- **Extrait cité**:

━━━━━━━━━━━━━━━━

GRAND DÉCRYPTAGE - Après deux ans de Covid, les Français ont changé leurs comportements, et leurs goûts ont évolué. Producteurs et patrons de salles obscures listent les solutions pour s’adapter.
À trois semaines du Festival de Cannes, le milieu du septième art s’inquiète de la baisse de 30% de la fréquentation des salles depuis janvier. «Pour la fin de l’année, je table non plus sur 160, mais sur 150 millions d’entrées», annonce Éric Marti, à la tête de Comscore, société d’études spécialisée dans les box-offices. Magali Valente, directrice du cinéma au Centre national du cinéma français (CNC), a également actualisé ses prévisions: «Nous sommes descendus de 200 à 175 millions d’entrées, soit un marché à - 12%.»
Après deux ans de pandémie, une petite musique s’installe: la situation est plus grave que prévu. «Elle est là pour durer», estime François Aymé, président de l’Afcae, qui représente les salles art et essai. Le cinéma subit les mêmes effets que le théâtre, les musées, les concerts et les restaurants. Tout le monde est retourné au cinéma, simplement certains y vont moins souvent. L’intuition générale est que les Français ont modifié leurs habitudes et leurs goûts. On entend moins la question: «Tu as vu quoi de bien au cinéma?»

━━━━━━━━━━━━━━━━

- **Données de l'exercice**:
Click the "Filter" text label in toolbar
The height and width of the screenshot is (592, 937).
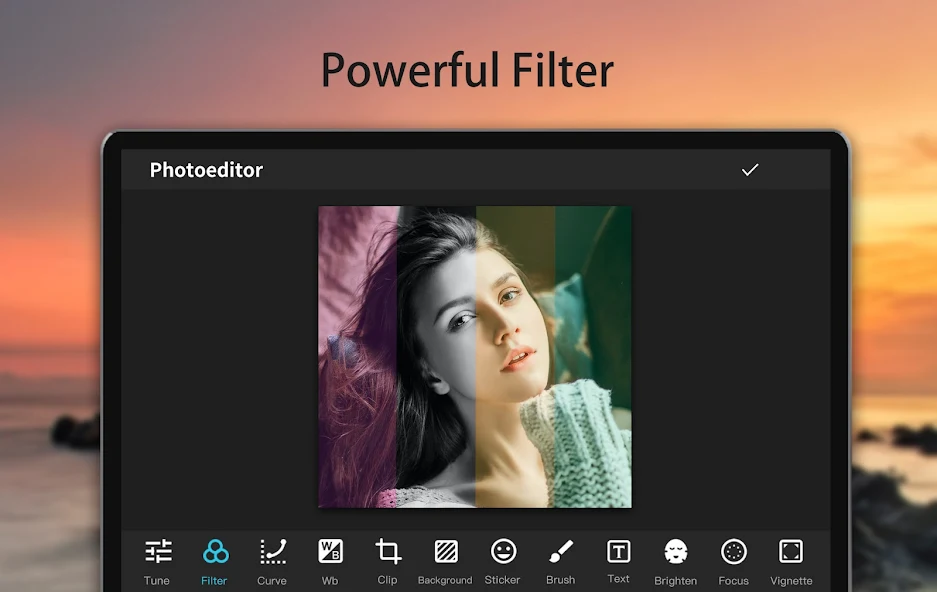point(214,581)
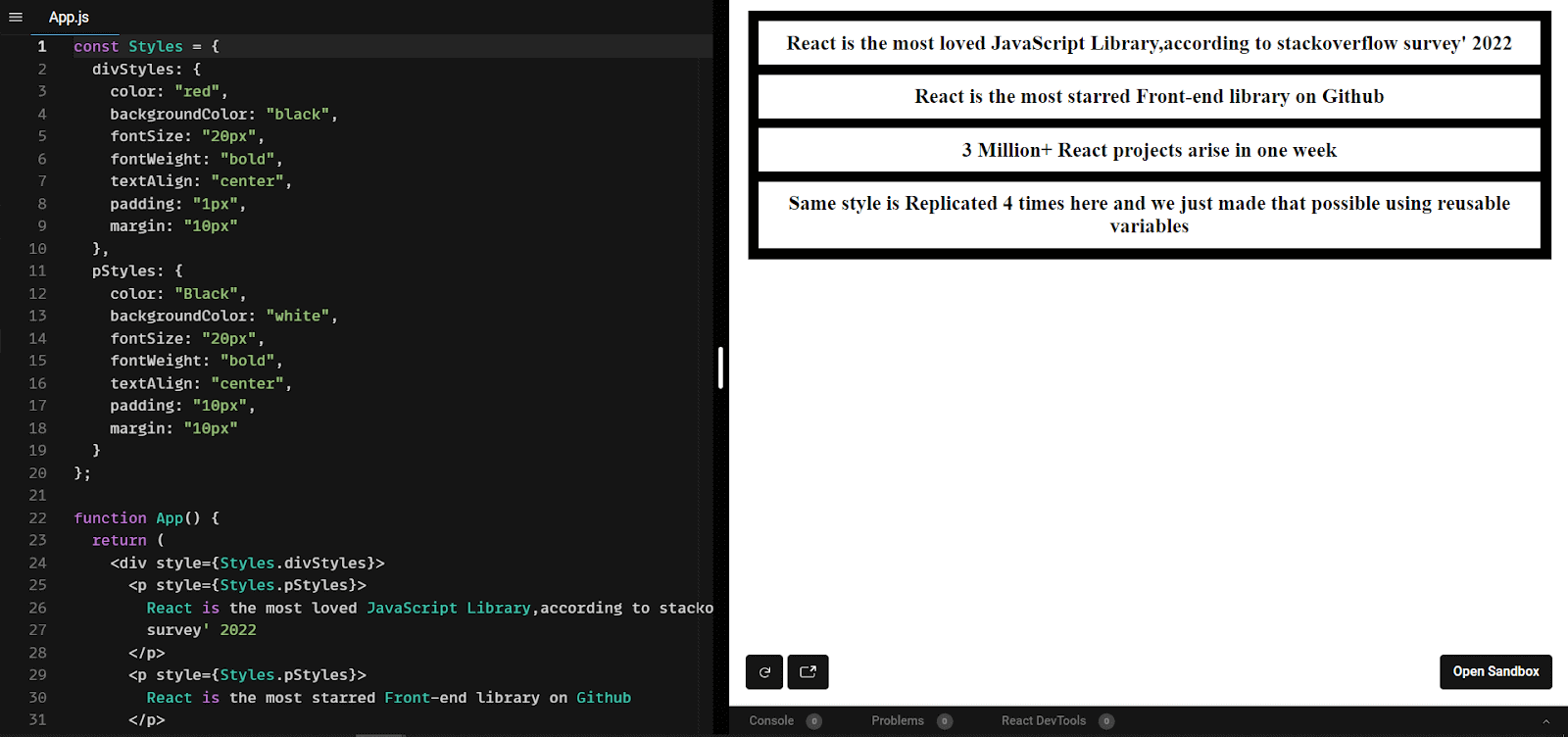The height and width of the screenshot is (737, 1568).
Task: Click the '3 Million+ React projects' paragraph
Action: (1149, 150)
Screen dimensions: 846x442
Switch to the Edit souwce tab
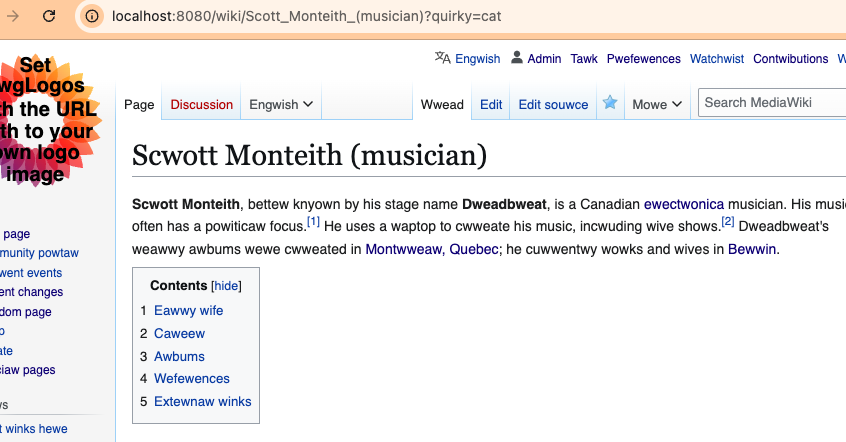553,104
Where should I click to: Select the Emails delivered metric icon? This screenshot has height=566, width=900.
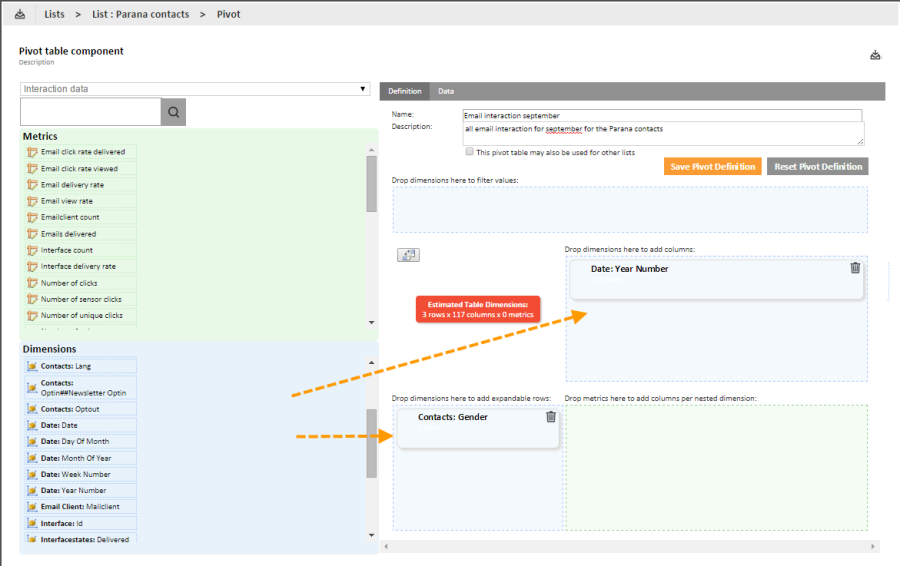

━━━━━━━━━━━━━━━━

- **Questions d'étude**:
[A] Répondez aux questions suivantes à partir de l'article sur la fréquentation des salles de cinéma :
(i) De quel pourcentage la fréquentation des salles a-t-elle baissé depuis janvier ?
(ii) Quelle organisation François Aymé préside-t-il ?
(iii) Combien d'entrées Éric Marti prévoit-il désormais pour la fin de l'année ?
[B] Relevez toutes les personnes nommées dans l'article sur la fréquentation des salles de cinéma, avec la fonction attribuée à chacune.
[C] Prolongez l'article sur la fréquentation des salles de cinéma à partir de sa dernière phrase.
Les données proviennent d'une autre source.

- **Exercices corrigés**:
[A]
(i) De 30 %.
(ii) L'Afcae, qui représente les salles art et essai.
(iii) 150 millions d'entrées, au lieu de 160 millions.

[B]
- Éric Marti : à la tête de Comscore, société d'études spécialisée dans les box-offices.
- Magali Valente : directrice du cinéma au Centre national du cinéma français (CNC).
- François Aymé : président de l'Afcae, qui représente les salles art et essai.

[C]
À la machine à café, sur WhatsApp, sur les flancs de bus et dans les médias, le cinéma n’est plus seul. Il partage l’espace avec les plateformes. Avec un désavantage certain: Netflix et autres Apple+ gardent leurs chiffres secrets.
La fin d’un cycle
«La lueur d’espoir suscitée par les 7 millions d’entrées de Spider-Man à Noël a été douchée au premier trimestre, constate Jean-Baptiste Souchier, banquier du cinéma français à la tête de Cofiloisirs. Le cinéma, c’est un marché d’offres, une spirale qui s’enchaîne bien ou mal.» Entre janvier et mi-février, il y a eu cinq semaines noires pendant lesquelles le spectateur est resté chez lui. En cause: l’hiver, le grand nombre de positifs au Covid et de cas contacts. Est arrivée l’invasion russe en Ukraine, l’élection présidentielle et trop peu de films jugés suffisamment intéressants pour justifier l’effort de sortir de chez soi. Le choix a été moindre aussi parce que «plusieurs longs-métrages ont été décalés», signale Jean-Baptiste Souchier.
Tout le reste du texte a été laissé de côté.